- [Assigned task]: Search the records below for "label" and copy every line it turns up in.

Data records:

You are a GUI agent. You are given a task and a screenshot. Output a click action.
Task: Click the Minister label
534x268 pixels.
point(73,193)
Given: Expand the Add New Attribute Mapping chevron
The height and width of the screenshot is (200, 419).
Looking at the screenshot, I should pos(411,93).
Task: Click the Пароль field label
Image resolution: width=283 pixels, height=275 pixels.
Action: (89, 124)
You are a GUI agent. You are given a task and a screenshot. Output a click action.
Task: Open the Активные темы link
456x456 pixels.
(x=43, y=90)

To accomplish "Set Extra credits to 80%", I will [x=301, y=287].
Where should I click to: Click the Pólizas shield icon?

- [Response for this exercise]:
Task: Click the Minister label
Task: Click the Пароль field label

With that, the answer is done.